# Interface rs 232 o LPT1 para motores



## miguel22 (Nov 3, 2005)

Hola q tal!! , ante todo la enhorabuena por la pagina, saciais muchas mentes inquietas. Bueno, mi pregunta es algo complicada. quiero construirme un soporte con motores casero  para un telescopio ahora bien no encuentro ningun esquema de interface ni  en kit para conectarlo al puerto sr232 o LPT1. En principio solo necesitaria para cuatro salidas, es decir para cuatro reles o motores. Los pocos esquemas q he encontrado son demasiado complicados para mi nivel o con ic imposibles de encontrar. Alguien me podria ayudar??

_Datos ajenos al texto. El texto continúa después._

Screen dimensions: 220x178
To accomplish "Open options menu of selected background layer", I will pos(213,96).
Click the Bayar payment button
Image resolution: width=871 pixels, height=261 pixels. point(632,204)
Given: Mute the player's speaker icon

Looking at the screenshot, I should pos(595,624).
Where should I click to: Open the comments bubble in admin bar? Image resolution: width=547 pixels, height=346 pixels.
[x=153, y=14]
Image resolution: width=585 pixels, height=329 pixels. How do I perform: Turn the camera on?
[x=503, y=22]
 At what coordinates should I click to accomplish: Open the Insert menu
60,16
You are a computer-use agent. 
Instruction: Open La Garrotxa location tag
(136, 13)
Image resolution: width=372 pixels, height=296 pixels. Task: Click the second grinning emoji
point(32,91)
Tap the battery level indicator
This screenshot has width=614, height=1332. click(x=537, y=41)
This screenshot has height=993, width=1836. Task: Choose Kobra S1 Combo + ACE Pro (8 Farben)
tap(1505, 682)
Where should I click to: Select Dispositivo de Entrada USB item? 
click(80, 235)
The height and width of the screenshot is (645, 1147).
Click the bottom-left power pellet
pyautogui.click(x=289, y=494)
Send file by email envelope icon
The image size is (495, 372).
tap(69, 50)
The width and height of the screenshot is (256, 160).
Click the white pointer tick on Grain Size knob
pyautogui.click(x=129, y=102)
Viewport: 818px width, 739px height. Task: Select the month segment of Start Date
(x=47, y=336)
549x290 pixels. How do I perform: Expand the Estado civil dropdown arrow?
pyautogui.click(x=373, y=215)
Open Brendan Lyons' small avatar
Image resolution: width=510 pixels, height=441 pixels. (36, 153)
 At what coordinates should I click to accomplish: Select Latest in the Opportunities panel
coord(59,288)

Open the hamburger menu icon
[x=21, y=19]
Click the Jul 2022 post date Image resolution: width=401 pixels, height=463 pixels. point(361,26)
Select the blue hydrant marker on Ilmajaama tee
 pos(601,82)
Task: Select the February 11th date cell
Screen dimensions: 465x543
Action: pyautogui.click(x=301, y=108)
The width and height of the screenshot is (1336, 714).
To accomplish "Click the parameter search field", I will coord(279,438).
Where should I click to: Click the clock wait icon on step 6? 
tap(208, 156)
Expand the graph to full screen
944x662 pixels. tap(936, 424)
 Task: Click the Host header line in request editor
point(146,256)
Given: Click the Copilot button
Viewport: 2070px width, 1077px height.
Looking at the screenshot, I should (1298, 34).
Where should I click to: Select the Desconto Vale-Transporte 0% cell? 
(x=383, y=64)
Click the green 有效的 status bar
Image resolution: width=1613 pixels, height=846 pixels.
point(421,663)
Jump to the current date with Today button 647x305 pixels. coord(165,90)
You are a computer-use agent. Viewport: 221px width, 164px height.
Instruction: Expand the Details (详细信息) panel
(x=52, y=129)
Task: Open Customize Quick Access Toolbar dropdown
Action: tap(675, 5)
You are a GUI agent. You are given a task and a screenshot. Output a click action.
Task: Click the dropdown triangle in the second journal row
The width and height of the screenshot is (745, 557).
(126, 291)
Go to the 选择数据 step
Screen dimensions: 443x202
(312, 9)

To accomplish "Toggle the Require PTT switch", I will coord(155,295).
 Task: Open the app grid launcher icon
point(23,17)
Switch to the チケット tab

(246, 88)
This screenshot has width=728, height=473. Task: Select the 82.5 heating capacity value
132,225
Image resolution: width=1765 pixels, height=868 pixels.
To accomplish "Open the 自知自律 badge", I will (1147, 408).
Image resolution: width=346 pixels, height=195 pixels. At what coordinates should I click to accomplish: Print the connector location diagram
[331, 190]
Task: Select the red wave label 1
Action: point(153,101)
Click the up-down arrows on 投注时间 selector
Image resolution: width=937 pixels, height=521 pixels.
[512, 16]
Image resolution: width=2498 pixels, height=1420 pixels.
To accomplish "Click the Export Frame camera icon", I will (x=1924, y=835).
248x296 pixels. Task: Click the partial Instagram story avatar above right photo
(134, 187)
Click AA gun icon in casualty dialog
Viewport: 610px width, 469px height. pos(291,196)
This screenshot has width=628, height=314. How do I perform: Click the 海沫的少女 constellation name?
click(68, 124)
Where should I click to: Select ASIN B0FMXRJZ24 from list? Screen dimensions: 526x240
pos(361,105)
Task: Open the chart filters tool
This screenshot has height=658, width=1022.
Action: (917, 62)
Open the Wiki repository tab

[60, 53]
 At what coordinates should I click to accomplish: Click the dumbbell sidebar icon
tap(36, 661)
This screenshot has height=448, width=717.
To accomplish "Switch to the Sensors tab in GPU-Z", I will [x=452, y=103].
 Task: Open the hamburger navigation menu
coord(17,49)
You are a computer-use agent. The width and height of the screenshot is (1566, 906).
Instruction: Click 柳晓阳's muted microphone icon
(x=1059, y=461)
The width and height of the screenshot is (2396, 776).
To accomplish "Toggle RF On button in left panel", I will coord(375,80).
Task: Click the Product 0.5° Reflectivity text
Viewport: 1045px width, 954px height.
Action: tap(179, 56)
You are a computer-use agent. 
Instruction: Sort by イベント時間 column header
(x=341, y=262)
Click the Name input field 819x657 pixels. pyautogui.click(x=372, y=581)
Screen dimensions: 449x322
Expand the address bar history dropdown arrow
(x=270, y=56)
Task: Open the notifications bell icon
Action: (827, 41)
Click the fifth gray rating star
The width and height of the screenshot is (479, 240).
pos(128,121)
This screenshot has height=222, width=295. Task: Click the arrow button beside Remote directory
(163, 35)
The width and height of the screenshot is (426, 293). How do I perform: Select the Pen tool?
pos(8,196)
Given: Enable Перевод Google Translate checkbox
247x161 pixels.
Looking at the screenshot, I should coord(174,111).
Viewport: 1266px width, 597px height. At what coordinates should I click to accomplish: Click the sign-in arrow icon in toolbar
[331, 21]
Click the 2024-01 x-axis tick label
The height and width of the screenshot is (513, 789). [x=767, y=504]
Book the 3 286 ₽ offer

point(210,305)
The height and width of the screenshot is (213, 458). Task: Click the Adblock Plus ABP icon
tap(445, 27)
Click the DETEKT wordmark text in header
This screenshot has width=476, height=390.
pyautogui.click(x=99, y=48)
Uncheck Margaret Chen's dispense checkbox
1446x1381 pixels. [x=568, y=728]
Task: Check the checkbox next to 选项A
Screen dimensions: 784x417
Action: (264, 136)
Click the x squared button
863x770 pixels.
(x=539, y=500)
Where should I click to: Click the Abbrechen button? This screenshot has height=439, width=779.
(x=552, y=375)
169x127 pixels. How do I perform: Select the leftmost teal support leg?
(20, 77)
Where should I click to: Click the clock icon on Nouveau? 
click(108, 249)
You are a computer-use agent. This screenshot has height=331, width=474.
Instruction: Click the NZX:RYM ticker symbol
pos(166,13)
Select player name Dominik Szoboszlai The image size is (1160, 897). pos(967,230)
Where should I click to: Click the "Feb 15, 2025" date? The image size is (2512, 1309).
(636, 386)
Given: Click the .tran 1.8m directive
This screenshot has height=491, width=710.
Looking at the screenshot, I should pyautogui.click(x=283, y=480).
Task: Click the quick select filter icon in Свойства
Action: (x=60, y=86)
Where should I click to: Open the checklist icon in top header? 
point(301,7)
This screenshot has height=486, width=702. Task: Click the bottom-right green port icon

Otro problema aparte es el software, sabriais de alguien q me pudiese diseñar un sencillo programa eso si grafico para win 2000/xp con las funciones arriba, abajo,izq, dcha, on/off, y una ventana para una webcam por usb para dicho interface?? pagando claro

Muchas gracias de antemano  desde mallorca. Mi correo para mas información Miguelpedrera@hotmail.com

Miguel


----------



## carlosj (Nov 3, 2005)

lo que puedes hacer trabajar con la dll de visual basic inpout32.dll con la cual puedes controlar el bus de datos de 8 bit del puerto paralelo. el la red puedes encotrar ejemplos muy buenos que controlan el puerto, encienden leds,etc.
trabajar con visual basic realizando una aplicacion como la que deseas no es dificil.
una vez realizado esto, tienes que preocuparde de la etapa de potencia para el control de los motores donde puedes ocupar optoacopladores, transistores,etc. hace tiempo yo realice un proyecto con el puerto paralelo pero como la información no es tan dificil de encotrar no respalde el proyecto asi que pongale parafina colega, que se puede...


----------



## Marcelo (Nov 3, 2005)

Hola Miguel22,

Te voy a comentar algo referente a la motorización del telescopio. Al parecer ya has hecho algo pues estás pidiendo ayuda con respecto a la interfaz de conexión al computador.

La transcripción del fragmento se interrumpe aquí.